| YOUR OBJECTIVE |
Copy the records starting with the line that contains "At what coordinates" and going on through the line that contains "tap(1356, 78)", and leave the pictures out of your answer.

| STORED RECORDS |
* * * * * * *
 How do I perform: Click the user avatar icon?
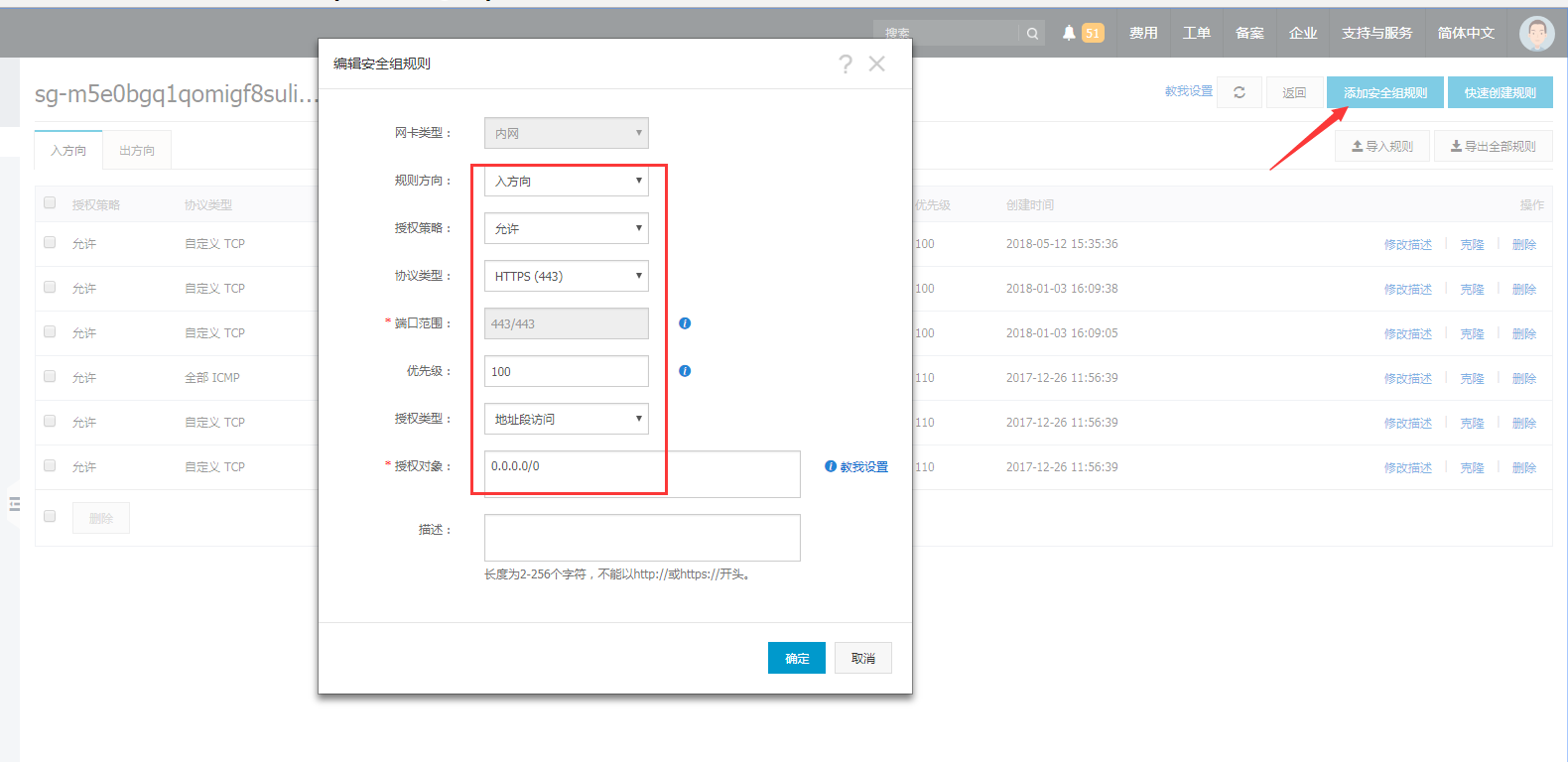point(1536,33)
* * * * * * *
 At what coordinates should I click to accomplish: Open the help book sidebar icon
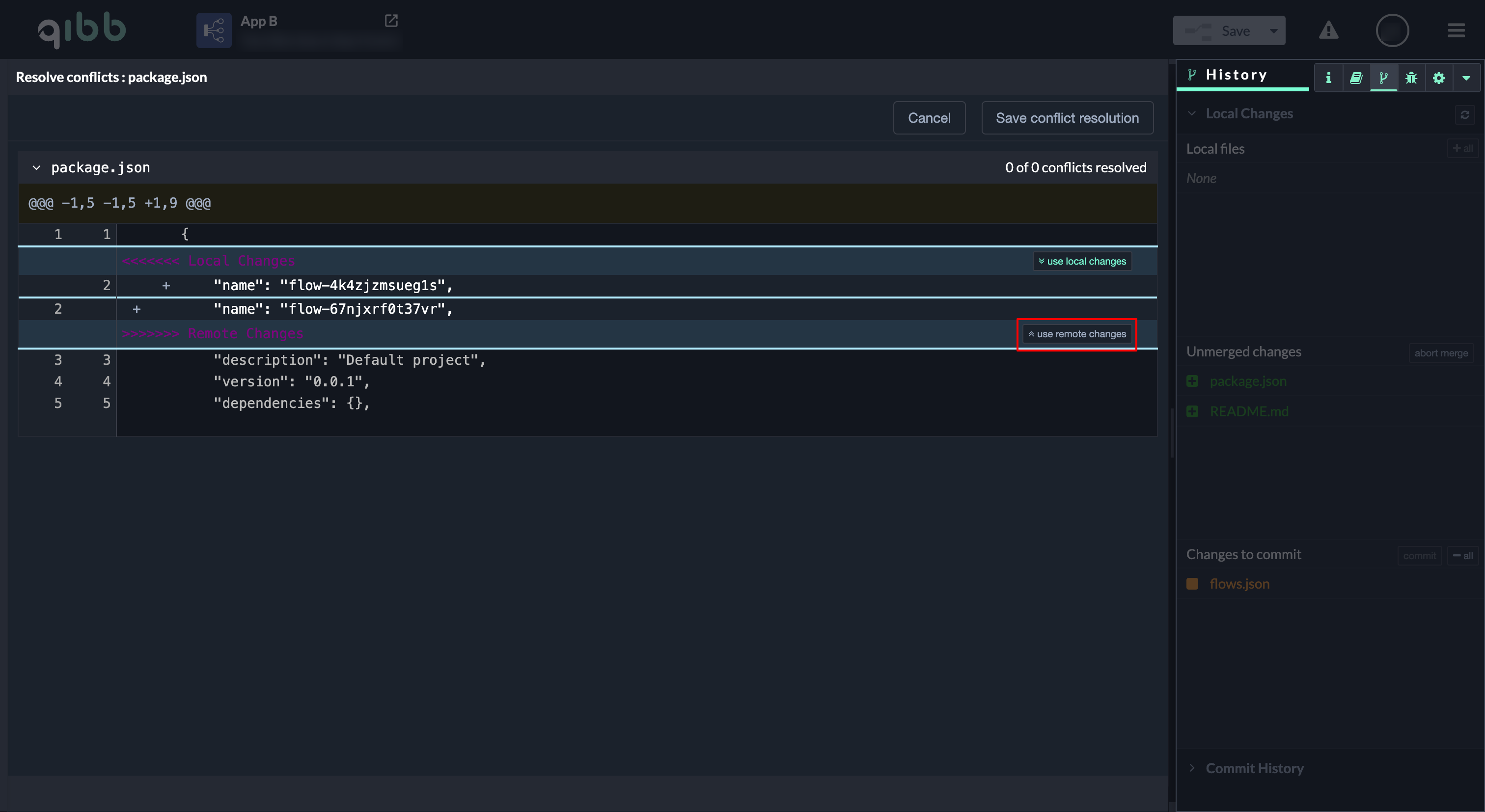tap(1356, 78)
* * * * * * *
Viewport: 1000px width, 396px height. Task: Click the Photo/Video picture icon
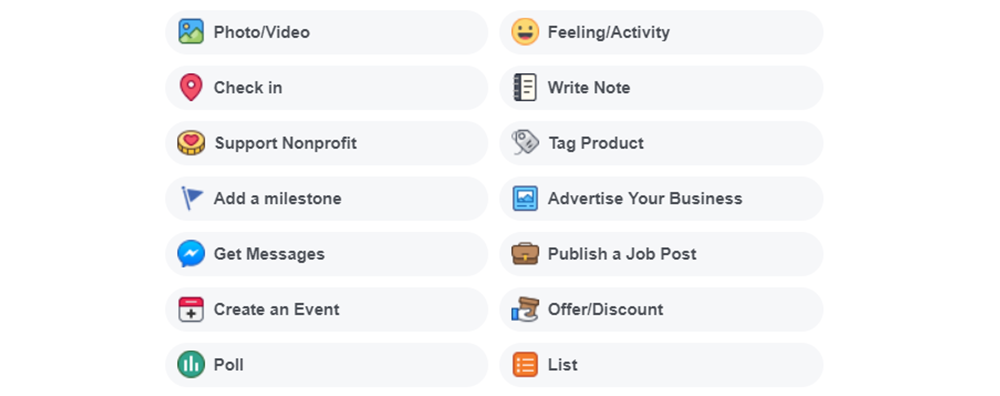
* * * * * * *
| CORRECT ANSWER |
 At what coordinates should I click to accomplish: Open the help book sidebar icon
tap(1356, 78)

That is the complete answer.